[WHAT YOU WILL DO]
(1) Can you extract the passage of the multiply-accumulate array description starting with "In some optional embodiments, on" and going on through "output register buf2."?
(2) How would you extend the multiply-accumulate array description by writing on from its final sentence?

[DOCUMENT]
::::
In some optional embodiments, the input registers in each row may be cyclically or non-cyclically shifted. Cyclic shift indicates that a first input register in each row is electrically connected to a last register in that row, so that during movement, the input value in the first input register may be shifted to the last input register, and/or, the input value in the last input register may be shifted to the first input register.

In some optional embodiments, the multiply-accumulate results of the multiply-accumulate units MAC may be cached into the corresponding register, and the controller 22 may read the multiply-accumulate result of the multiply-accumulate units from the register. This register may be a register inside the computation component 23 or a register outside the computation component, which is not specifically limited.

In some optional embodiments, data may be reused during the process of injection of the first input value through shifting. For example, the second element value of the second tensor may be written as the second input value into the target multiply-accumulate array. For a case where a multiply-accumulate operation needs to be performed on the first input value in a set and second input values in a plurality of sets, after being written into input registers buf at the first designated position (such as the first row), the first input value is first used as a first input value of multiply-accumulate units at the first designated position to be computed with the second input value in the first set, and then is shifted to a next row to be used as a first input value of target multiply-accumulate arrays in the next row, to be computed with the second input value in the second set in the next row. Others may be deduced by analogy, and data reuse is achieved to reduce a quantity of data transfers.

In the embodiments of this disclosure, data input to input registers in various rows or columns is implemented by using the shift registers, which can effectively reduce wiring complexity between the input registers and the external. Moreover, the shift registers also facilitate reuse of the input values, thereby effectively reducing the quantity of data transfers.

FIG. 7 is a schematic diagram of a structure of a multiply-accumulate array according to an exemplary embodiment of this disclosure.

In some optional embodiments, on the basis of any one of the foregoing embodiments, as shown in FIG. 7, any one of the multiply-accumulate arrays 23i includes an input register buf1, a multiply-accumulate unit MAC, and an output register buf2.

The input register buf1 is configured to store the first input value in the at least one pair of input values.

The multiply-accumulate unit MAC is configured to perform a multiply-accumulate calculation on the at least one pair of input values to obtain the multiply-accumulate result of the at least one pair of input values.

The output register buf2 is configured to store the multiply-accumulate result obtained by the multiply-accumulate unit.

For the input register buf1 and the multiply add-unit MAC, reference may be made to the input register buf in the foregoing embodiments, and details are not described herein. The output register buf2 may be any register, for example, may include at least one of a general-purpose register and a shift register. The shift register may include at least one of a left shift register, a right shift register, and a bidirectional shift register.

In some optional embodiments, the multiply-accumulate unit MAC may cache the multiply-accumulate operation result to the output register buf2 each time the multiply-accumulate operation is completed. The controller 22 may read the multiply-accumulate operation result from the output register buf2, and then determine the tensor computation result based on the multiply-accumulate operation results of the target multiply-accumulate arrays in various operation cycles.

In the embodiments of this disclosure, the multiply-accumulate result of the multiply-accumulate unit is cached by using the output register, which helps the controller to read the multiply-accumulate result, so as to provide accurate and valid data reference for determining the tensor computation result.

FIG. 8 is a schematic diagram of a structure of a computation component according to still yet exemplary embodiment of this disclosure.
::::
[MATERIAL SHOWN]
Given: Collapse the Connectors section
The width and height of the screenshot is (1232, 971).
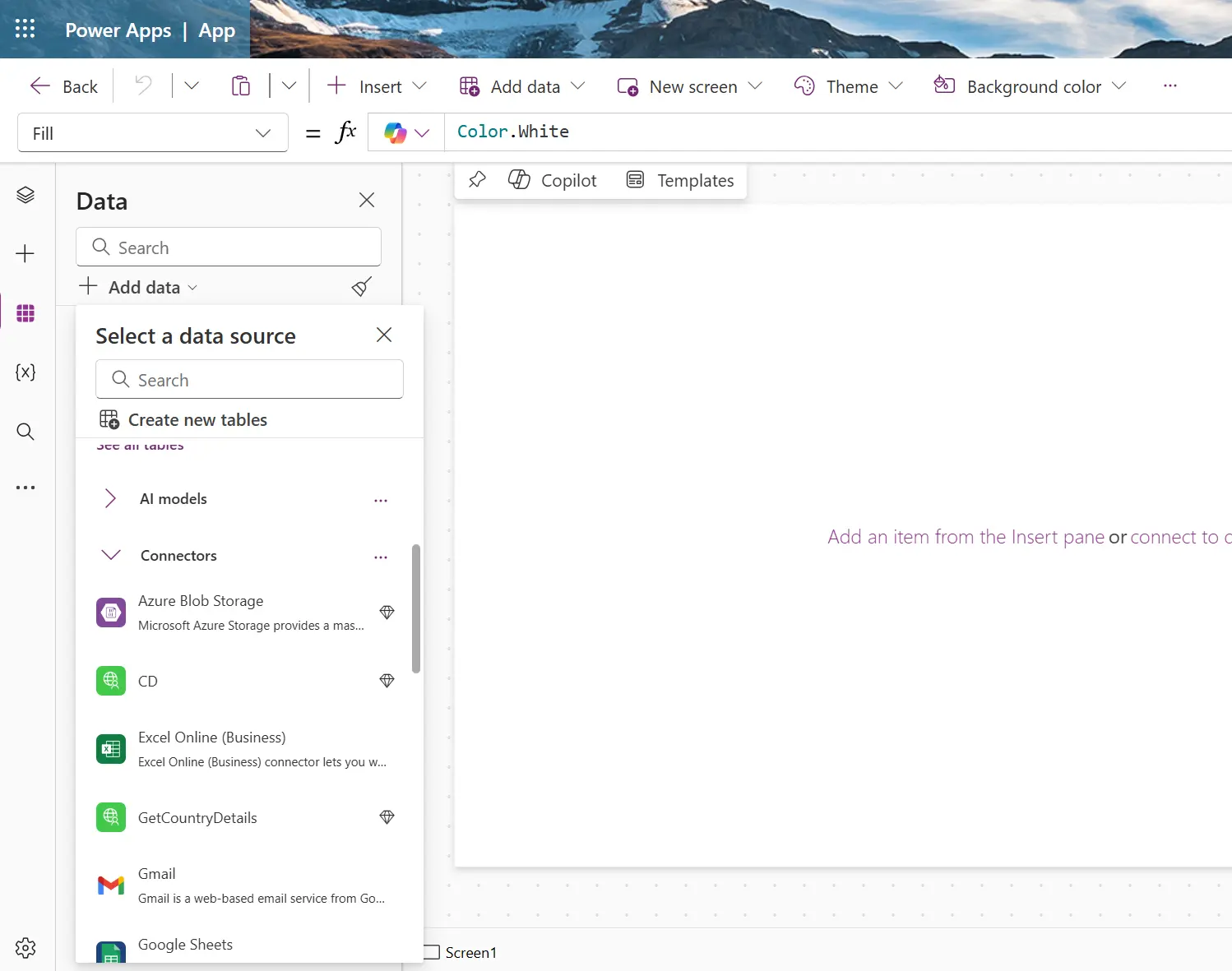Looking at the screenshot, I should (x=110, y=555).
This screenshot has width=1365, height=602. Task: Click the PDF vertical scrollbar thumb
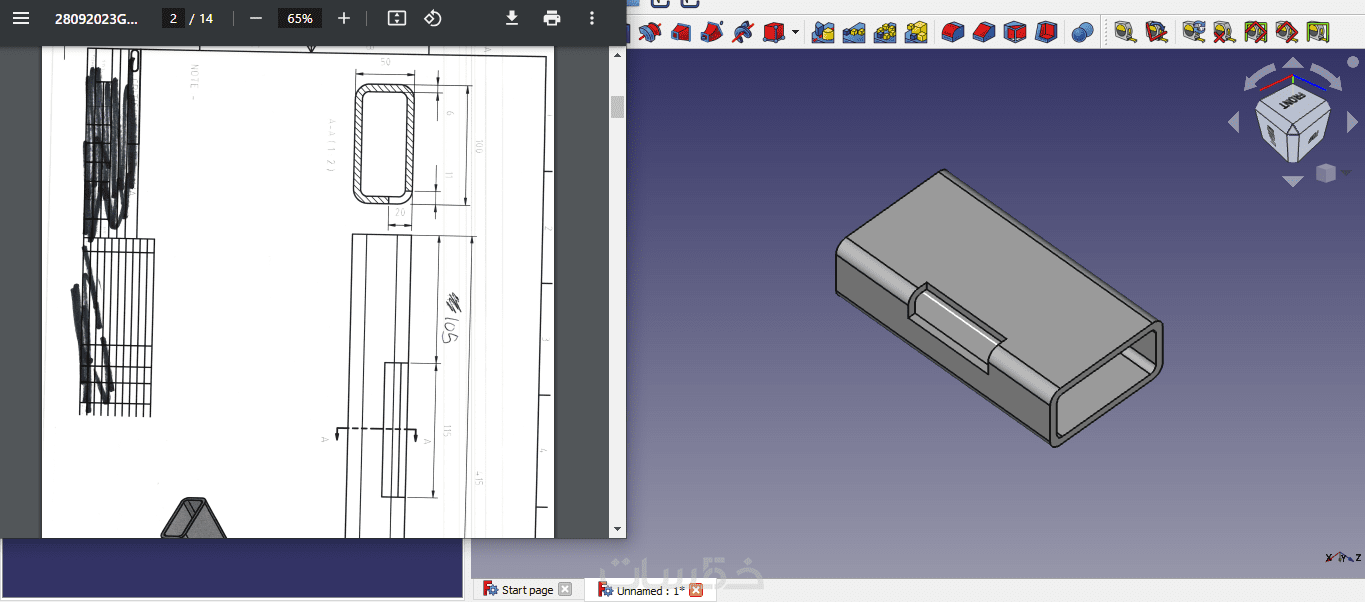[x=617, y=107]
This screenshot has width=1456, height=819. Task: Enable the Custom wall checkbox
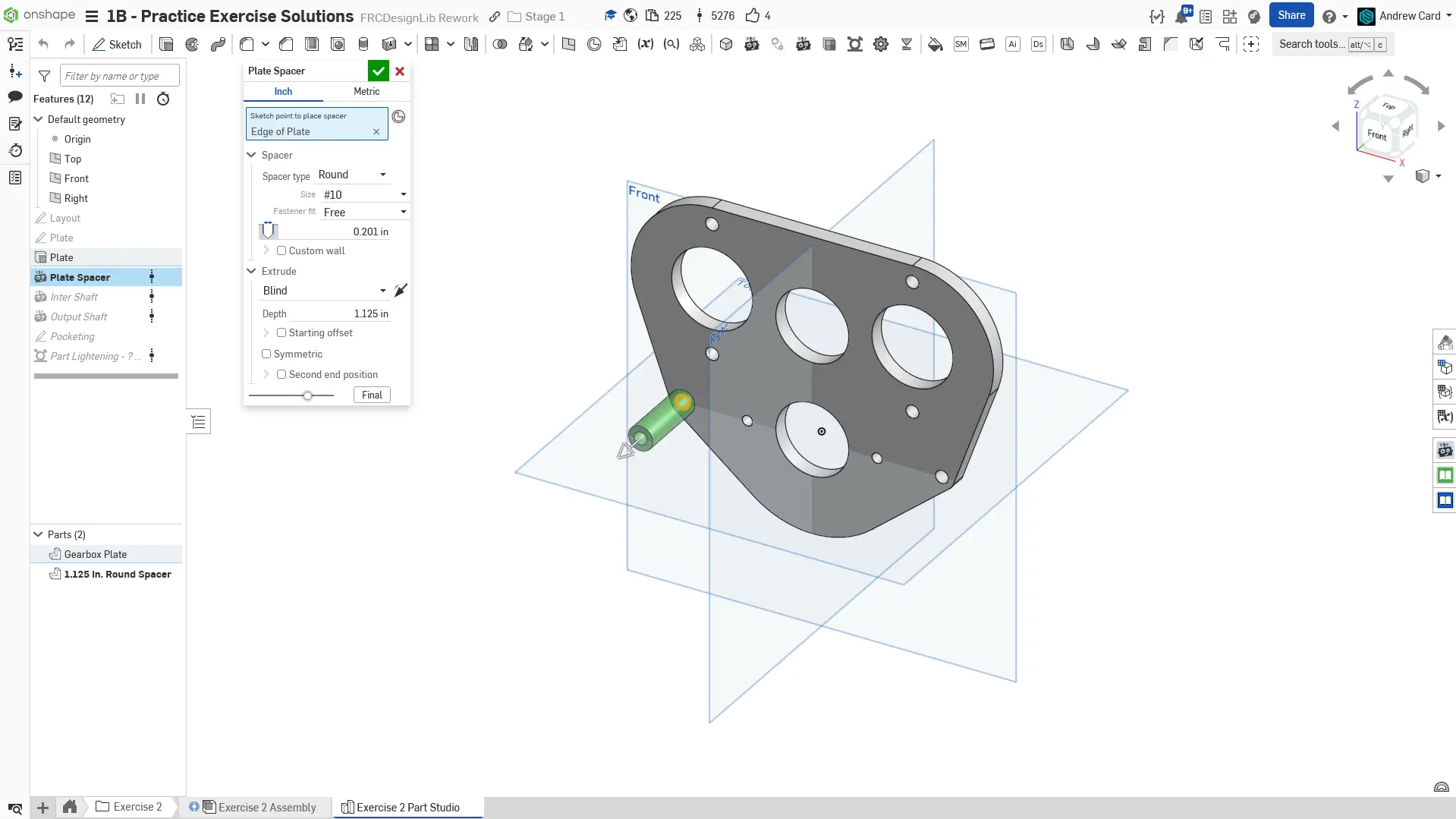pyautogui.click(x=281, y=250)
::::
[RESULTS FOR THE EXERCISE]
(1)
In some optional embodiments, on the basis of any one of the foregoing embodiments, as shown in FIG. 7, any one of the multiply-accumulate arrays 23i includes an input register buf1, a multiply-accumulate unit MAC, and an output register buf2.

(2)
In some optional embodiments, on the basis of any one of the foregoing embodiments, as shown in FIG. 8, the output register buf2 is a shift register; and there are a plurality of target multiply-accumulate arrays.

The output registers buf2 of the multiply-accumulate arrays are electrically connected.

The controller 22 is further configured to control the output register buf2 to shift for output in a preset direction after the multiply-accumulate result obtained by the multiply-accumulate unit MAC in the target multiply-accumulate array is written into the output register buf2.

The output registers buf2 of the multiply-accumulate arrays may be electrically connected by rows and/or columns, so as to shift the multiply-accumulate results in each row or column for output. That the output registers buf2 in each column are electrically connected is used as an example in FIG. 8, and practical applications are not limited to this connection mode.

In some optional embodiments, for a case where a quantity of the target multiply-accumulate arrays is less than or equal to the total quantity of the multiply-accumulate arrays, shifting and output may be implemented in the preset direction of the output register buf2. For example, the target multiply-accumulate arrays include some of the multiply-accumulate arrays in 2 rows and 3 columns in FIG. 8, such as multiply-accumulate arrays 2311-2313 and multiply-accumulate arrays 2321-2323. After one operation is completed, shifting and output may be implemented by using the output register buf2.

In the embodiments of this disclosure, the shift register is used as the output register, so that the multiply-accumulate result of the multiply-accumulate unit can be output through shifting, which further reduces wiring complexity and thus reducing difficulty of physical implementation.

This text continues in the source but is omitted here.